[Collected data entries]
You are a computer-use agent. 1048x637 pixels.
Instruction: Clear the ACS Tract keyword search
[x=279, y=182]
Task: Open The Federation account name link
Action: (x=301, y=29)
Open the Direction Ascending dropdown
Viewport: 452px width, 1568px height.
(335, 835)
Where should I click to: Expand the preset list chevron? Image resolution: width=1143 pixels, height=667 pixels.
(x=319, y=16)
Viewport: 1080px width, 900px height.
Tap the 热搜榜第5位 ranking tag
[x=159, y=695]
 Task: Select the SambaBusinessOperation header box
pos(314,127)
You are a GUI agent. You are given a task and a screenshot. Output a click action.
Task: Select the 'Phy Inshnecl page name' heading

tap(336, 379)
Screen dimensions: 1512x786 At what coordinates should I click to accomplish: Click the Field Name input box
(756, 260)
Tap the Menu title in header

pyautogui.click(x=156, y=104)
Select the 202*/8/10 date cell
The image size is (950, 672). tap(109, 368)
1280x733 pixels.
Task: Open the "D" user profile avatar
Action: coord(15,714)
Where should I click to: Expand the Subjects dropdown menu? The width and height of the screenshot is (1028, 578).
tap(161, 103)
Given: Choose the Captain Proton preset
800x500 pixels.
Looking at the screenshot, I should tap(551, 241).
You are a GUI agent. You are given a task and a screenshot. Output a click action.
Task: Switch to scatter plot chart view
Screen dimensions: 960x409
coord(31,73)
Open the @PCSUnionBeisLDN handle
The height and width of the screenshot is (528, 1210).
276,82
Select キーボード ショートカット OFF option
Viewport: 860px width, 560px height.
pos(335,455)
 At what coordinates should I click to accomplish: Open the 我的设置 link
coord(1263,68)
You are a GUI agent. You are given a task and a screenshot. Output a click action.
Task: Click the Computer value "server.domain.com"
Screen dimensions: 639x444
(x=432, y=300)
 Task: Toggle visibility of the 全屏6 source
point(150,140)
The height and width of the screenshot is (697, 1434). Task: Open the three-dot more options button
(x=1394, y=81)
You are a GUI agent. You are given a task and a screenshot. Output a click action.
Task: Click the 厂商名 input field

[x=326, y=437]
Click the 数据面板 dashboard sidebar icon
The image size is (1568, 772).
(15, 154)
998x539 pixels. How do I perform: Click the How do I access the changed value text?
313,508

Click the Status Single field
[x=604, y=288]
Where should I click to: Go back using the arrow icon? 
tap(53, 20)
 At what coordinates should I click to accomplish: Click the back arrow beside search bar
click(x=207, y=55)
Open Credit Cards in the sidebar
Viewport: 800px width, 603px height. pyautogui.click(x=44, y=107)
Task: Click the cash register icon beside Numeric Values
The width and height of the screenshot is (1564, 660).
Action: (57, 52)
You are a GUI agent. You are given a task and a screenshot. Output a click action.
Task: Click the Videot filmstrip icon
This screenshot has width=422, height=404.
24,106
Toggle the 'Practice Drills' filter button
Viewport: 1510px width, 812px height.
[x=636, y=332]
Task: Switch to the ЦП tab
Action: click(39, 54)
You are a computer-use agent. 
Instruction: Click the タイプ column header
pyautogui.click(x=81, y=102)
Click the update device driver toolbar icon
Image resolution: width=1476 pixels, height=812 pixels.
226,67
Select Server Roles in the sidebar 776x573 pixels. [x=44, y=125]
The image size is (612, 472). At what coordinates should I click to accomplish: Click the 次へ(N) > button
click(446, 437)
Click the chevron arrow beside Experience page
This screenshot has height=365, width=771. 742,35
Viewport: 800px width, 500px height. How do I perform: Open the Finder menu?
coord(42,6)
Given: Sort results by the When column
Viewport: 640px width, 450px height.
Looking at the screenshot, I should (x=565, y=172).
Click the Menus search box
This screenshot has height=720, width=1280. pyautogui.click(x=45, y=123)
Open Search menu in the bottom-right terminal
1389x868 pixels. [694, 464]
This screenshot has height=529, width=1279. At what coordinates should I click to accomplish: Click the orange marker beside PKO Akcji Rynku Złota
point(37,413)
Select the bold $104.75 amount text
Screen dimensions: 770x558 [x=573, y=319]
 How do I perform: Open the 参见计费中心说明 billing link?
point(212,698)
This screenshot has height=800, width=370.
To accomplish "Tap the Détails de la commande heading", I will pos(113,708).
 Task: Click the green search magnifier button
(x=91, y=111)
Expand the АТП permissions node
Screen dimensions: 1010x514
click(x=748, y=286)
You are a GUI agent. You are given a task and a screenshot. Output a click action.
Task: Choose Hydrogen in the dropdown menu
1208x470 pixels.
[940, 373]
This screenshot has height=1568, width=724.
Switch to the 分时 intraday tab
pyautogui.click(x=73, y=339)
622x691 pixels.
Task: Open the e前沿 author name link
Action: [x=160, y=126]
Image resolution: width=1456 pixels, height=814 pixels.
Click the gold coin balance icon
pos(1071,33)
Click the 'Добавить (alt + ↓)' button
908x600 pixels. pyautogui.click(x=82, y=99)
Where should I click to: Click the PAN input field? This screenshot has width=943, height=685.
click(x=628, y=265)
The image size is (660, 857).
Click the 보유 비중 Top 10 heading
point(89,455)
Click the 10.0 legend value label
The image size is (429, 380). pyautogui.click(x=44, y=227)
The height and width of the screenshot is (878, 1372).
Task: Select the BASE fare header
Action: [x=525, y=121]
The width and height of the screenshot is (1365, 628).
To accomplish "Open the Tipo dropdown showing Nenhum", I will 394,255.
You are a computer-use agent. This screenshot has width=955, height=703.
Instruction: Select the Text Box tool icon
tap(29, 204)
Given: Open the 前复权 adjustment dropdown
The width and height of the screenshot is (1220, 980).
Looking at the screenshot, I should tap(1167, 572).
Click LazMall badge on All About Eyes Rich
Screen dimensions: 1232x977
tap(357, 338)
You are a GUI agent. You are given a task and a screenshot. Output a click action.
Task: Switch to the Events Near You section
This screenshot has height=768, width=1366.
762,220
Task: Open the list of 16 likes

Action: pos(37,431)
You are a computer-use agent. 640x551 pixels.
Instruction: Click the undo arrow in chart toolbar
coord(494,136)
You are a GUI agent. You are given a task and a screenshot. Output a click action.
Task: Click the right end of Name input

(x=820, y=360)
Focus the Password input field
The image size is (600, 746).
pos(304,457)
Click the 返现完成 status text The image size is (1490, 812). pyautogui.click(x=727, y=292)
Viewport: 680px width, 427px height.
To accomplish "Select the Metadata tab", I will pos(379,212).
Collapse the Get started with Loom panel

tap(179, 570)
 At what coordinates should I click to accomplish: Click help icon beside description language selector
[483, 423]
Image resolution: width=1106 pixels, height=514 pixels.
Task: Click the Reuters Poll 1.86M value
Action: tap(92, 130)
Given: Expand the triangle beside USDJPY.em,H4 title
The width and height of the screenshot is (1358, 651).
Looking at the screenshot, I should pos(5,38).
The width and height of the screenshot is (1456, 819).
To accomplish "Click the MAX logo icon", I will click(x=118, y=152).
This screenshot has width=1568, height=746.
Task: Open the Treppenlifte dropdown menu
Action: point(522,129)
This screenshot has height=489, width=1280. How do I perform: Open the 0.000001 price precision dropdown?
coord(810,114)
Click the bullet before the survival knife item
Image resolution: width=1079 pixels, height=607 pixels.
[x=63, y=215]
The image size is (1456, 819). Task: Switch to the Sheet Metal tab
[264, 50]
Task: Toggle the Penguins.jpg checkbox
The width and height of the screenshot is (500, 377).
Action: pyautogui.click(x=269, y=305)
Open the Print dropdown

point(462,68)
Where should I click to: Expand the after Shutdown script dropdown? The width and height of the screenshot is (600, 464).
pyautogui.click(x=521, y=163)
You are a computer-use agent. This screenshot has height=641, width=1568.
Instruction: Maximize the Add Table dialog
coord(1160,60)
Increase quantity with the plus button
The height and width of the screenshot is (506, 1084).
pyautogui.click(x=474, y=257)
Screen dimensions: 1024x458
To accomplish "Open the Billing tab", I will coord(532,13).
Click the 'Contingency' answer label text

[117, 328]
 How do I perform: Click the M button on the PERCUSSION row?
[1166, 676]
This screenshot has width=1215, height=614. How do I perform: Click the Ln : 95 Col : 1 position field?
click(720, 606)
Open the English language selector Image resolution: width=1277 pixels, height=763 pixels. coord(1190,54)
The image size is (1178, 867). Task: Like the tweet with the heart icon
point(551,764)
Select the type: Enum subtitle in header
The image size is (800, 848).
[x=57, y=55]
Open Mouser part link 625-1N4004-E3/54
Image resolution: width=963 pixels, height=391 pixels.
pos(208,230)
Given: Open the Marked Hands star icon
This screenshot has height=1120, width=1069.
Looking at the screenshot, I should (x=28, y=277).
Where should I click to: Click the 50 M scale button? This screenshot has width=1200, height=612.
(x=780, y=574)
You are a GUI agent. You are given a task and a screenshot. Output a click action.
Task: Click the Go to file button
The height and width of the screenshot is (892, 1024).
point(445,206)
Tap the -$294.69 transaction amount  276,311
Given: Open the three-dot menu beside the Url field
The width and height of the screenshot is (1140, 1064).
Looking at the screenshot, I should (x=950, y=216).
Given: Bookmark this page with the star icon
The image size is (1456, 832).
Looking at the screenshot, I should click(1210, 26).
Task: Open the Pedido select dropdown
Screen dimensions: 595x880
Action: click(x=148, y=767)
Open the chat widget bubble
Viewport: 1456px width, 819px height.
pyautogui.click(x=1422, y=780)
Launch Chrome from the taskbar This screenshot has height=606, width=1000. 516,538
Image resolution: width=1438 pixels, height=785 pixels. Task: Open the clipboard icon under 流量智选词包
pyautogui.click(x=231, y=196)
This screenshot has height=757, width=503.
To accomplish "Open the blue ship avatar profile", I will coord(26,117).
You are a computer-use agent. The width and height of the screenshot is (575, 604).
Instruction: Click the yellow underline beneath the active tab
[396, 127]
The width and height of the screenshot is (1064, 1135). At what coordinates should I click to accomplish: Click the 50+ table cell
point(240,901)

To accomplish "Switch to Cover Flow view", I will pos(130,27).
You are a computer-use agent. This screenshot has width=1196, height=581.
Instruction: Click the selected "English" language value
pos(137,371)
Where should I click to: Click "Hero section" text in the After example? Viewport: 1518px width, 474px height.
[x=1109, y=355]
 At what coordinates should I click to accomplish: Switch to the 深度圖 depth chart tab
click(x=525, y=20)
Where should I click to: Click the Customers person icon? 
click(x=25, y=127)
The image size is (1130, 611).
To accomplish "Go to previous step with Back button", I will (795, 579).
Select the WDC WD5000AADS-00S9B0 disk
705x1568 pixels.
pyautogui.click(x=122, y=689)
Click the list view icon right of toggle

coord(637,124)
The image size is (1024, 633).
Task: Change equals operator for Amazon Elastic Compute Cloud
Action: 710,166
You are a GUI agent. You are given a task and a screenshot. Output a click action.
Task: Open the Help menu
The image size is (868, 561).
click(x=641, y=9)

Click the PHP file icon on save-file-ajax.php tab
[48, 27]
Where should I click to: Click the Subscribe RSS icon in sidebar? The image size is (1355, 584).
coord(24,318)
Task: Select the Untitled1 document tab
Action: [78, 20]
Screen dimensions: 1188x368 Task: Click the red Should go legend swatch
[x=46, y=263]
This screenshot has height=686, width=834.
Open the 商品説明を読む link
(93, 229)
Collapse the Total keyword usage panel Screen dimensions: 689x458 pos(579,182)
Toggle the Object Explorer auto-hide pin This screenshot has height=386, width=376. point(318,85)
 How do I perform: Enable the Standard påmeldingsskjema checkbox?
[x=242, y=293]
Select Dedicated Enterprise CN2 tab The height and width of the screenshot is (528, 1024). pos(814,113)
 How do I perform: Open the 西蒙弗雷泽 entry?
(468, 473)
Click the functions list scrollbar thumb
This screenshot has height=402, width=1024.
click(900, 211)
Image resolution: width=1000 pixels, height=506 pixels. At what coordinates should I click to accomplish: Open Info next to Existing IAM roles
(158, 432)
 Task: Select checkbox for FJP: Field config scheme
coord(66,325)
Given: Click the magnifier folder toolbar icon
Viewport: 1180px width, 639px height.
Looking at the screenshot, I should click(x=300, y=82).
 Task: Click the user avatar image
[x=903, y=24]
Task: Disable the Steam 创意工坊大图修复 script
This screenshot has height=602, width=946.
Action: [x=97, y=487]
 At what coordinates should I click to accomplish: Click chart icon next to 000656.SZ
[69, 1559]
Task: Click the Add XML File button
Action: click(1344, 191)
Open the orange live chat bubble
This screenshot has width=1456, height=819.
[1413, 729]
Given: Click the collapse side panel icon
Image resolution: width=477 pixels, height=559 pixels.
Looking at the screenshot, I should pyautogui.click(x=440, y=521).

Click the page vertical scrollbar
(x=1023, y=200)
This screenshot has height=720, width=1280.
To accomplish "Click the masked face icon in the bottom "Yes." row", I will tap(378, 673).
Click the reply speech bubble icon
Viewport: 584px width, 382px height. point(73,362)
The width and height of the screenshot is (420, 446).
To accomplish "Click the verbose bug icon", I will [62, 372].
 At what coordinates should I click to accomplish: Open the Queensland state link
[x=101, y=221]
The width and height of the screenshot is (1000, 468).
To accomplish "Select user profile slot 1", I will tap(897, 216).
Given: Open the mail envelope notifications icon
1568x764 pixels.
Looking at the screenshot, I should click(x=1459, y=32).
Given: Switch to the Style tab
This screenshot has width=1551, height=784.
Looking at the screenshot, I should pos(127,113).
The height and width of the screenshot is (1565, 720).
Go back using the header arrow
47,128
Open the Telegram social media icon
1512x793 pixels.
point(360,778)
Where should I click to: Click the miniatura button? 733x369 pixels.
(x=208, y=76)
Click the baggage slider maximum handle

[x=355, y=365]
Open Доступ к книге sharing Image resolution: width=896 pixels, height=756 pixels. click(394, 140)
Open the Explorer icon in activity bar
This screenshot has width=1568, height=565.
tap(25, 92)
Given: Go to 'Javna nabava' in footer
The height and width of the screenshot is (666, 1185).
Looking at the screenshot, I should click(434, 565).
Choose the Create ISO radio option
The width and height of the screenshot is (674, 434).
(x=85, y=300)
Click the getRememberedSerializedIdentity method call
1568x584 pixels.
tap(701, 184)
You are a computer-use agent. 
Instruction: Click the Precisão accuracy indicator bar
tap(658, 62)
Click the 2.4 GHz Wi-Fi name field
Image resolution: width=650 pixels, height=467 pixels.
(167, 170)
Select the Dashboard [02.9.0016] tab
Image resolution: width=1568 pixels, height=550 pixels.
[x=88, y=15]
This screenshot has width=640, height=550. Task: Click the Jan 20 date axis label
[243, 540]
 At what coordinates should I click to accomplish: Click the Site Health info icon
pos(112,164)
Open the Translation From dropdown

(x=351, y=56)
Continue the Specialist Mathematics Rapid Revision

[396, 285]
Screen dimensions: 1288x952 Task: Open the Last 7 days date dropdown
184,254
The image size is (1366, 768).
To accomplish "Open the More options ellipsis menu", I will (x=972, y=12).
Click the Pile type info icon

_TASK GOAL_
Scan the lines above for the word "chat". Return each one that has it.

_ANSWER FOR THE TASK_
Open the chat widget bubble
Open the orange live chat bubble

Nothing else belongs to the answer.